MCTS Training Kit Question

  • Below is the question and the two part answer that the training kit gives.

    My answer was only d. I disagree with doing e. taking a full backup of only a single filegroup a day, and alternating through the three of them. It would leave you with 3 filegroup back ups by the end of the week that are out of sync with each other (one from wed, thu, and fri).

    THE QUESTION

    You are designing a backup strategy for a very large database name Mineralogical. Testing has shown that it takes 10 hours to perform a full backup of this database. Unfortunately, except for the weekends , you have only a five-hour window (12:01A.M., to 5:00A.M.). The database has six tables spread across three filegroups of similar size. Each filegroup hosts two tables. All tables are updated heavily throughout the day during the workweek. You implemented a full backup to occur every Saturday morning at 12:15A.M.

    Which of the following strategies should you pursue? (Choose two)

    a. Configure a full backup of the database to occur every morning except Saturday at 12:15A.M.

    b. Configure a differential backup of the database to occur every morning except Saturday at 12:15A.M.

    c. Configure a full backup of all filegroups to occur each morning except Saturday at 12:15A.M.

    d. Configure a backup of the transaction log to occur every morning except Saturday at 5:25A.M.

    e. Configure a full backup of a single filegroup to occur each morning at 12:15A.M., except Saturday.
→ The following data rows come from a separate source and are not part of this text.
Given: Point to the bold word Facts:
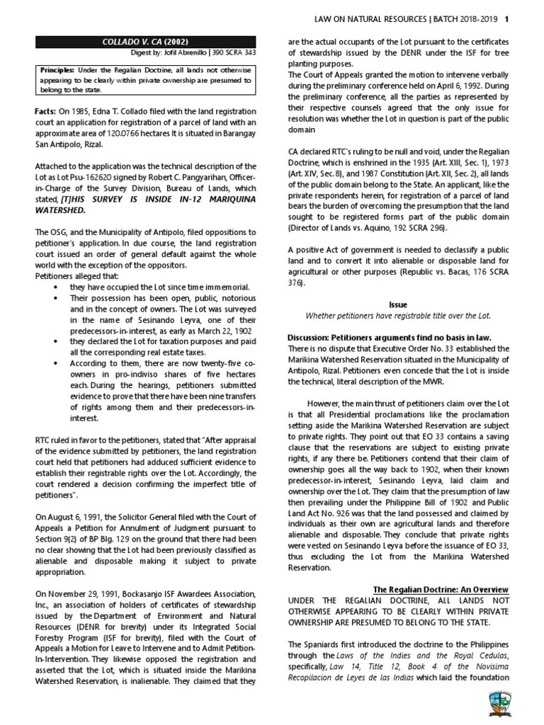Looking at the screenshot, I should coord(48,111).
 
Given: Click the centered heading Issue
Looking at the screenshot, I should coord(398,304).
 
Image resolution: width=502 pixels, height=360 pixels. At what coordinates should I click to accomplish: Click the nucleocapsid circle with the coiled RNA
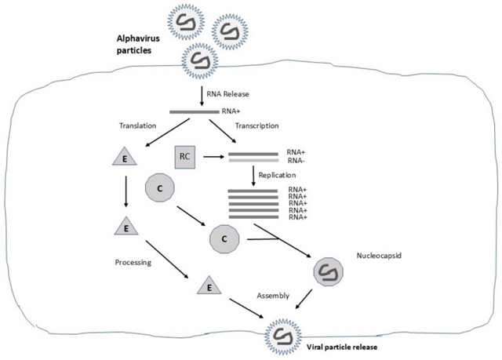click(x=329, y=273)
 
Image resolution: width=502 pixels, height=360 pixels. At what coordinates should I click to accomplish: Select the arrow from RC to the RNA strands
click(x=213, y=157)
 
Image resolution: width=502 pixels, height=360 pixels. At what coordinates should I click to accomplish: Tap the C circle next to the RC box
click(x=159, y=188)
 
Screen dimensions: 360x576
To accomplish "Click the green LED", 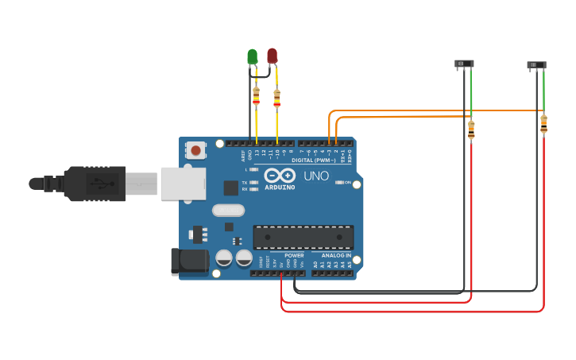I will click(253, 56).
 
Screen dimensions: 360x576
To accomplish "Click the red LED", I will click(273, 56).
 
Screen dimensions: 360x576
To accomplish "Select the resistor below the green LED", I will click(256, 96).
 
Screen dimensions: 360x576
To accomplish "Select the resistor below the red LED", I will click(276, 98).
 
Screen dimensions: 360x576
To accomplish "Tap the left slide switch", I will click(464, 63).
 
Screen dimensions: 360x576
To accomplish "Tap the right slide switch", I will click(537, 64).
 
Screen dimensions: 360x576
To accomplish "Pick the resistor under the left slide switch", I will click(471, 129).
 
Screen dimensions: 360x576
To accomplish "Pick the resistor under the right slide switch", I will click(543, 124).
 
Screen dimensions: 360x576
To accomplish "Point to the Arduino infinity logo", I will click(280, 176).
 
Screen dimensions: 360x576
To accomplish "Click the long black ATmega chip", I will click(303, 237).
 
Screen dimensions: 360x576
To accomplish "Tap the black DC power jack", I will click(189, 262).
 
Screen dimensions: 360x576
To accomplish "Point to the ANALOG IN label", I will click(336, 256).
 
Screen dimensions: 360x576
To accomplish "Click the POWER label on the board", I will click(294, 256).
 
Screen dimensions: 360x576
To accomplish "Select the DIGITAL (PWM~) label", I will click(314, 160).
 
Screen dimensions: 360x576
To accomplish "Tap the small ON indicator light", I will click(339, 183).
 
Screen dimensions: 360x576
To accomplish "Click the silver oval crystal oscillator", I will click(228, 211).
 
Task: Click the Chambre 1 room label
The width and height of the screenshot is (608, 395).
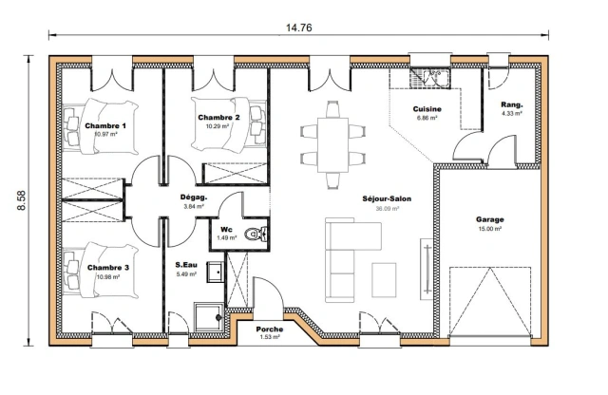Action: coord(105,125)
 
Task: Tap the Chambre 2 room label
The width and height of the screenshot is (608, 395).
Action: coord(218,117)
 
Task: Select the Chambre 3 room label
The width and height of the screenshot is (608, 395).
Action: coord(107,268)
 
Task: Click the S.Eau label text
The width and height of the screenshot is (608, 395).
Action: coord(186,265)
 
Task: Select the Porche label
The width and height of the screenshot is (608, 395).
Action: coord(270,329)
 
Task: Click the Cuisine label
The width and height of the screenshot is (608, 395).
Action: coord(427,110)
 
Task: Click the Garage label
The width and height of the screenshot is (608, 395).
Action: coord(490,218)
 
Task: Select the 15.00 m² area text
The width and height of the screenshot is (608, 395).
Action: coord(490,229)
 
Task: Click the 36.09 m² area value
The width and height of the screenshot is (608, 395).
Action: coord(387,209)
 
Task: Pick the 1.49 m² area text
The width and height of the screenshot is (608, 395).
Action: coord(227,237)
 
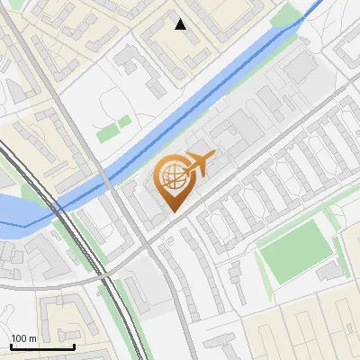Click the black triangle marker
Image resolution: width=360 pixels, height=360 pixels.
click(181, 24)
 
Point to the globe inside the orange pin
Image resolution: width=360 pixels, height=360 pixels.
click(172, 175)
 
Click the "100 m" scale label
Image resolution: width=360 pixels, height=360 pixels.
click(23, 338)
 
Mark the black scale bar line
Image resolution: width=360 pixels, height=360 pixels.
click(42, 347)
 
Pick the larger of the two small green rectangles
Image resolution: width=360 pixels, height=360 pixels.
click(107, 133)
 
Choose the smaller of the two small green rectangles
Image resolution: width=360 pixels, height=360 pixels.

Alternate the filegroup that is backed up each day.

    ANSWER d. & e.

    Explanation:

    Backing up a single alternating filegroup each day of the week except Saturday dramatically reduces the amount of time needed to back up the database. This strategy works only if you also back up the transaction logs, because when performing a backup of filegroups, it is necessary to ensure that transactions are backed up regularly as well.

    WHAT DO YOU THINK?

  • I agree with (d) and (e). Remember that a backup strategy should also be a restore strategy. If you only take log backups (d), and your database crashes 10 minutes before your full backup starts (Saturday, 12:05am), you will have to replay 1 week's worth of transaction logs.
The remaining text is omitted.